**Required action:**
Every line below should be copied out exactly.

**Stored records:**
== Segment start ==

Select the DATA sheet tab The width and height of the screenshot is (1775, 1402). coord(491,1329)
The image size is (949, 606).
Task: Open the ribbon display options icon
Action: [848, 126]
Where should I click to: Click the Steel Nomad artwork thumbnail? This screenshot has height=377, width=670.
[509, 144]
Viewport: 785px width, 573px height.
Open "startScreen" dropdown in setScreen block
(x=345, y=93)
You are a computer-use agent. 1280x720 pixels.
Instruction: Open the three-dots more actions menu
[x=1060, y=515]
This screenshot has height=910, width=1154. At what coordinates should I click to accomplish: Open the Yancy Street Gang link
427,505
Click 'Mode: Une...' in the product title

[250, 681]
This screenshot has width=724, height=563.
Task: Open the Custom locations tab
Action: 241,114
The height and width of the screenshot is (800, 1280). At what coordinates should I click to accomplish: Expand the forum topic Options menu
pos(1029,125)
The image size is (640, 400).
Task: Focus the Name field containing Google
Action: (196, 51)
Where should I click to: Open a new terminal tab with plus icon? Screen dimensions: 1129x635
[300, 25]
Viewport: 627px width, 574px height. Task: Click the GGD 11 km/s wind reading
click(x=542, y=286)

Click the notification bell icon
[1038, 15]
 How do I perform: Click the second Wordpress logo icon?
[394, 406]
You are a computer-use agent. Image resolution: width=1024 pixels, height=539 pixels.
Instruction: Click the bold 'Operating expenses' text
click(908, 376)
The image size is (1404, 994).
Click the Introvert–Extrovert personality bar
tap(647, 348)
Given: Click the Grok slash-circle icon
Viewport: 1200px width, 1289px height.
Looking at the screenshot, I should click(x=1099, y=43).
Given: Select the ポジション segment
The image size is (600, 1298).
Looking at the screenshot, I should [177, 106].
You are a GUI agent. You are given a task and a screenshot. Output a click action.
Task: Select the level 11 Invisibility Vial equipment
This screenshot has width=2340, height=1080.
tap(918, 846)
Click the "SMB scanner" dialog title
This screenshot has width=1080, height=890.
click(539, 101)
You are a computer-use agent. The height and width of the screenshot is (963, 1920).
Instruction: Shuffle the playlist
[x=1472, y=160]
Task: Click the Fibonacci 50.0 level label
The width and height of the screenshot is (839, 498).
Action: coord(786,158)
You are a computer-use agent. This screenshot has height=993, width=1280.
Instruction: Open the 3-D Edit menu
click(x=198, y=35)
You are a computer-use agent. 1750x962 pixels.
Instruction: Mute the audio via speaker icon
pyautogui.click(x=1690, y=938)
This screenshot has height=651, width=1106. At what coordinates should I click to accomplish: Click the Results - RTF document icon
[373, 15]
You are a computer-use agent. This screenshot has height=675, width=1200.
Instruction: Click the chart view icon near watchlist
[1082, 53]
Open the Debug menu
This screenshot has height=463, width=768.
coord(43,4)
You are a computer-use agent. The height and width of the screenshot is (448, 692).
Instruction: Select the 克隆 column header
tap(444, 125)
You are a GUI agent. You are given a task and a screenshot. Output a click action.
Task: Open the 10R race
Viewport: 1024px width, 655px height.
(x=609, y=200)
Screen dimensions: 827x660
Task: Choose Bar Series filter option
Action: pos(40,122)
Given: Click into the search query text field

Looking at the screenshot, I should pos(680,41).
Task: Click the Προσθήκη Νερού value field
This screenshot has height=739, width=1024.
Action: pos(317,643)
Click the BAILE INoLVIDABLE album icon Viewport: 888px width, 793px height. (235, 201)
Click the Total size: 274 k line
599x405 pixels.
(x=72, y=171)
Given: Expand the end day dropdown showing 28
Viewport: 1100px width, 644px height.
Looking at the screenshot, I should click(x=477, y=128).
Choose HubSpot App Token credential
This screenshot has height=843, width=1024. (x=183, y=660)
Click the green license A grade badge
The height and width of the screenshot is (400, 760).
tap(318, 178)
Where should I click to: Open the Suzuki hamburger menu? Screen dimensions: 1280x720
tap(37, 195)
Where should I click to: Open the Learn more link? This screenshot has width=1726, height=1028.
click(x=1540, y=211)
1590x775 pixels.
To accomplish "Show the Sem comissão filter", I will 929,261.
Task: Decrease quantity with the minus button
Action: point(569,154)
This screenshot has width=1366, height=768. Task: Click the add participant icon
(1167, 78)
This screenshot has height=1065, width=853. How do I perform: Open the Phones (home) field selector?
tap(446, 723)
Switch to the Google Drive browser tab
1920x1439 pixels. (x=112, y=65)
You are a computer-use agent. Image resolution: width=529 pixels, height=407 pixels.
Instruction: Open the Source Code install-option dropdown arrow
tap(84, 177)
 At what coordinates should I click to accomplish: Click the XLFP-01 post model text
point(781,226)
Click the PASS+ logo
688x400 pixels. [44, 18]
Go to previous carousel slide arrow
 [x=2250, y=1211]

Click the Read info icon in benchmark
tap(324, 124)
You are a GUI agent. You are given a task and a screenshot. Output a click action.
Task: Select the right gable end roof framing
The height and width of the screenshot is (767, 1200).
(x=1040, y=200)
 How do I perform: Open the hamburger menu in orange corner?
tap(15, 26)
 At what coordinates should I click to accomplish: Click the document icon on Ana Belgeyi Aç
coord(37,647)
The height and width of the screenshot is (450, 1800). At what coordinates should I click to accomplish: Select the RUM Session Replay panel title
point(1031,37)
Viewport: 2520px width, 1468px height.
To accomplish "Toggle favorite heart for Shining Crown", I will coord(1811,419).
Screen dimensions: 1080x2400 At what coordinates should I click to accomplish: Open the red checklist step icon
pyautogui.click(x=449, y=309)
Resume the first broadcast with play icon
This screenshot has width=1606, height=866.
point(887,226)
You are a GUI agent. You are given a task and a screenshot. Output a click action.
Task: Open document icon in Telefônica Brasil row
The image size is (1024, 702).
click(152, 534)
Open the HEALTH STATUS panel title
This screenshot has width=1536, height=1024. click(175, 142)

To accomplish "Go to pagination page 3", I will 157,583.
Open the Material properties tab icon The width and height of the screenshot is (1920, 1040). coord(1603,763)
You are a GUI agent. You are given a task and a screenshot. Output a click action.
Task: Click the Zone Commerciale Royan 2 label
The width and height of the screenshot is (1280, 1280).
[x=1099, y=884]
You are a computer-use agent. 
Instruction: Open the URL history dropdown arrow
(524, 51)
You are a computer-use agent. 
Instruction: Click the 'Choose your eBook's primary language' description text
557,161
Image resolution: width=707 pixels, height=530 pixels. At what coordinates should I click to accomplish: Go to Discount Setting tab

== Segment end ==

**Written response:**
Select the DATA sheet tab The width and height of the screenshot is (1775, 1402). coord(491,1329)
The image size is (949, 606).
Task: Open the ribbon display options icon
Action: [848, 126]
Where should I click to: Click the Steel Nomad artwork thumbnail? This screenshot has height=377, width=670.
[509, 144]
Viewport: 785px width, 573px height.
Open "startScreen" dropdown in setScreen block
(x=345, y=93)
You are a computer-use agent. 1280x720 pixels.
Instruction: Open the three-dots more actions menu
[x=1060, y=515]
This screenshot has height=910, width=1154. At what coordinates should I click to accomplish: Open the Yancy Street Gang link
427,505
Click 'Mode: Une...' in the product title

[250, 681]
This screenshot has width=724, height=563.
Task: Open the Custom locations tab
Action: 241,114
The height and width of the screenshot is (800, 1280). At what coordinates should I click to accomplish: Expand the forum topic Options menu
pos(1029,125)
The image size is (640, 400).
Task: Focus the Name field containing Google
Action: (196, 51)
Where should I click to: Open a new terminal tab with plus icon? Screen dimensions: 1129x635
[300, 25]
Viewport: 627px width, 574px height. Task: Click the GGD 11 km/s wind reading
click(x=542, y=286)

Click the notification bell icon
[1038, 15]
 How do I perform: Click the second Wordpress logo icon?
[394, 406]
You are a computer-use agent. Image resolution: width=1024 pixels, height=539 pixels.
Instruction: Click the bold 'Operating expenses' text
click(908, 376)
The image size is (1404, 994).
Click the Introvert–Extrovert personality bar
tap(647, 348)
Given: Click the Grok slash-circle icon
Viewport: 1200px width, 1289px height.
Looking at the screenshot, I should click(x=1099, y=43).
Given: Select the ポジション segment
The image size is (600, 1298).
Looking at the screenshot, I should [177, 106].
You are a GUI agent. You are given a task and a screenshot. Output a click action.
Task: Select the level 11 Invisibility Vial equipment
This screenshot has width=2340, height=1080.
tap(918, 846)
Click the "SMB scanner" dialog title
This screenshot has width=1080, height=890.
click(539, 101)
You are a computer-use agent. The height and width of the screenshot is (963, 1920).
Instruction: Shuffle the playlist
[x=1472, y=160]
Task: Click the Fibonacci 50.0 level label
The width and height of the screenshot is (839, 498).
Action: coord(786,158)
You are a computer-use agent. This screenshot has height=993, width=1280.
Instruction: Open the 3-D Edit menu
click(x=198, y=35)
You are a computer-use agent. 1750x962 pixels.
Instruction: Mute the audio via speaker icon
pyautogui.click(x=1690, y=938)
This screenshot has height=651, width=1106. At what coordinates should I click to accomplish: Click the Results - RTF document icon
[373, 15]
You are a computer-use agent. This screenshot has height=675, width=1200.
Instruction: Click the chart view icon near watchlist
[1082, 53]
Open the Debug menu
This screenshot has height=463, width=768.
coord(43,4)
You are a computer-use agent. The height and width of the screenshot is (448, 692).
Instruction: Select the 克隆 column header
tap(444, 125)
You are a GUI agent. You are given a task and a screenshot. Output a click action.
Task: Open the 10R race
Viewport: 1024px width, 655px height.
(x=609, y=200)
Screen dimensions: 827x660
Task: Choose Bar Series filter option
Action: pos(40,122)
Given: Click into the search query text field

Looking at the screenshot, I should pos(680,41).
Task: Click the Προσθήκη Νερού value field
This screenshot has height=739, width=1024.
Action: pos(317,643)
Click the BAILE INoLVIDABLE album icon Viewport: 888px width, 793px height. (235, 201)
Click the Total size: 274 k line
599x405 pixels.
(x=72, y=171)
Given: Expand the end day dropdown showing 28
Viewport: 1100px width, 644px height.
Looking at the screenshot, I should click(x=477, y=128).
Choose HubSpot App Token credential
This screenshot has height=843, width=1024. (x=183, y=660)
Click the green license A grade badge
The height and width of the screenshot is (400, 760).
tap(318, 178)
Where should I click to: Open the Suzuki hamburger menu? Screen dimensions: 1280x720
tap(37, 195)
Where should I click to: Open the Learn more link? This screenshot has width=1726, height=1028.
click(x=1540, y=211)
1590x775 pixels.
To accomplish "Show the Sem comissão filter", I will 929,261.
Task: Decrease quantity with the minus button
Action: point(569,154)
This screenshot has width=1366, height=768. Task: Click the add participant icon
(1167, 78)
This screenshot has height=1065, width=853. How do I perform: Open the Phones (home) field selector?
tap(446, 723)
Switch to the Google Drive browser tab
1920x1439 pixels. (x=112, y=65)
You are a computer-use agent. Image resolution: width=529 pixels, height=407 pixels.
Instruction: Open the Source Code install-option dropdown arrow
tap(84, 177)
 At what coordinates should I click to accomplish: Click the XLFP-01 post model text
point(781,226)
Click the PASS+ logo
688x400 pixels. [44, 18]
Go to previous carousel slide arrow
 [x=2250, y=1211]

Click the Read info icon in benchmark
tap(324, 124)
You are a GUI agent. You are given a task and a screenshot. Output a click action.
Task: Select the right gable end roof framing
The height and width of the screenshot is (767, 1200).
(x=1040, y=200)
 How do I perform: Open the hamburger menu in orange corner?
tap(15, 26)
 At what coordinates should I click to accomplish: Click the document icon on Ana Belgeyi Aç
coord(37,647)
The height and width of the screenshot is (450, 1800). At what coordinates should I click to accomplish: Select the RUM Session Replay panel title
point(1031,37)
Viewport: 2520px width, 1468px height.
To accomplish "Toggle favorite heart for Shining Crown", I will coord(1811,419).
Screen dimensions: 1080x2400 At what coordinates should I click to accomplish: Open the red checklist step icon
pyautogui.click(x=449, y=309)
Resume the first broadcast with play icon
This screenshot has width=1606, height=866.
point(887,226)
You are a GUI agent. You are given a task and a screenshot. Output a click action.
Task: Open document icon in Telefônica Brasil row
The image size is (1024, 702).
click(152, 534)
Open the HEALTH STATUS panel title
This screenshot has width=1536, height=1024. click(175, 142)

To accomplish "Go to pagination page 3", I will 157,583.
Open the Material properties tab icon The width and height of the screenshot is (1920, 1040). coord(1603,763)
You are a GUI agent. You are given a task and a screenshot. Output a click action.
Task: Click the Zone Commerciale Royan 2 label
The width and height of the screenshot is (1280, 1280).
[x=1099, y=884]
You are a computer-use agent. 
Instruction: Open the URL history dropdown arrow
(524, 51)
You are a computer-use agent. 
Instruction: Click the 'Choose your eBook's primary language' description text
557,161
Image resolution: width=707 pixels, height=530 pixels. At what coordinates should I click to accomplish: Go to Discount Setting tab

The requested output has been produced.